Those of us who have spent any time working and playing in and around the city of Chester know all about Race Days. And we know that, as each Race Day wears on, it becomes more advisable to get away from work as soon as possible, not to stop at any pubs en route to the station, and get the first train home.
This is because racegoers habitually, despite their smart dress, spend the afternoon at the bar – any bar – where they first become Elephant’s Trunk and Mozart, before working themselves into an advanced state of alcoholic derangement. Many merely stagger back up City Road to the station, where those heading for Merseyside face the footbridge challenge, a serious task for the terminally wasted.More seriously, others come away from the Roodee in fighting mood, and in anticipation of things kicking off in the City Centre, pubs and bars routinely deploy bouncers on the door, and the Police enjoy plenty of overtime. It’s a game played out around racecourses all over the country, so no-one should be surprised.

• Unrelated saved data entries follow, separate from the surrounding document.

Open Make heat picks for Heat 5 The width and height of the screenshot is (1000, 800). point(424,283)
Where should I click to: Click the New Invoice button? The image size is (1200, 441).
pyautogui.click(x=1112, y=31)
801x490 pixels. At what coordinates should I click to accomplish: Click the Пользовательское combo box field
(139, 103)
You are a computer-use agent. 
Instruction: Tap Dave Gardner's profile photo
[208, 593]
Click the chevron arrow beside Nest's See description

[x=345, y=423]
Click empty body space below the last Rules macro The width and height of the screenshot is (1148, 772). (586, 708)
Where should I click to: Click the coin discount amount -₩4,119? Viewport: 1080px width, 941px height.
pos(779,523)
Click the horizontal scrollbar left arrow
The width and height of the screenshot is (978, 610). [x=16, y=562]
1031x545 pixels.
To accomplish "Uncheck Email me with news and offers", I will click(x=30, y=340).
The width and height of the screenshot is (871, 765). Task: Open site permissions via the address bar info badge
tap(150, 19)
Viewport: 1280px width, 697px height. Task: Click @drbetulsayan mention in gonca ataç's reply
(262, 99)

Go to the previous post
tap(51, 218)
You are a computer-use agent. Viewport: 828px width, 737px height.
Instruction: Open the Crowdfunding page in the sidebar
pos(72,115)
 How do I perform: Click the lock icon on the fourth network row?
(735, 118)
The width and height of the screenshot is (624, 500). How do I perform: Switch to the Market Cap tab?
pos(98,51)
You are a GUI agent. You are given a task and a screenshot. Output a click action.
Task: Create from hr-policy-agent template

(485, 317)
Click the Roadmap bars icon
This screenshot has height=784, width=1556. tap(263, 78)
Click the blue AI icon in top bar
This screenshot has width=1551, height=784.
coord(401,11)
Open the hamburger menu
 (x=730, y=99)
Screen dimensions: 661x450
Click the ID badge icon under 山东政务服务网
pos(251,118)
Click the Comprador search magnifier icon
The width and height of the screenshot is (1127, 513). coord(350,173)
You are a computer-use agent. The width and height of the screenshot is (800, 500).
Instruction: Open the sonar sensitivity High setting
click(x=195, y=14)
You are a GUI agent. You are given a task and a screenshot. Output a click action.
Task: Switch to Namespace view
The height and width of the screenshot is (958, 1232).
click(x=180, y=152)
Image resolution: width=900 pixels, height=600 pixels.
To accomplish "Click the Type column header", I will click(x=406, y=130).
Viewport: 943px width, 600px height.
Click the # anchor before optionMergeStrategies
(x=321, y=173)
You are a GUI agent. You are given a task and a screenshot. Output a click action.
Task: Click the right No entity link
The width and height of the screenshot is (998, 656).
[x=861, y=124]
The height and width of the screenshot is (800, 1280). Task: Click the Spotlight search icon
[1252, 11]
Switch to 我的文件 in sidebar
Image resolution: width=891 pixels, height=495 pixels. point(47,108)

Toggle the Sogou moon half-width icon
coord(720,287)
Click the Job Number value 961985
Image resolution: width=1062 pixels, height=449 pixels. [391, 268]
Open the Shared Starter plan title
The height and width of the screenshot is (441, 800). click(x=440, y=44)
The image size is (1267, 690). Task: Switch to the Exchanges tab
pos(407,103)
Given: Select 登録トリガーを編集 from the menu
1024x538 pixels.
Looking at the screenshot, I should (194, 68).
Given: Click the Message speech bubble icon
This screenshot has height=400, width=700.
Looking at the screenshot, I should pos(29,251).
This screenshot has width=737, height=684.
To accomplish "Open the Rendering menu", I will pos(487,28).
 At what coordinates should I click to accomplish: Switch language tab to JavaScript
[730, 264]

But the obedient hackery of the legendarily foul mouthed Paul Dacre at the Daily Mail are indeed surprised, nay, shocked at the conduct of some attending yesterday’s races at Royal Ascot. There are drunken brawls! And celebrity escorts! Then there are men and women with tattoos! Oh, the shock of it ... “less distinguished breed of racegoer” ... “fights breaking out” ... “sea of flesh” ... “unsightly tattoos” ... “cheap, tawdry dresses”.
This classic among Mail why-oh-why-fests contains some superbly sniffy lines: “becoming as bawdy as ... Aintree and Cheltenham”, “In a blatant disregard for Ascot’s strict behavioural code, a drunken brawl broke out by a Victorian band stand”, and “a fight on a lawn by a champagne bar just yards from the Royal Mile”. Er, hello, Mail hacks? Where have you been for the past half century?Race Day, whether it’s at York, Chester or, yes, Ascot, is an excuse for ordinary people to dress up, have a flutter, eat, drink, and be merry, with the option of a good scrap either on the course or on the way home. Appallingly bad behaviour is de rigueur for some.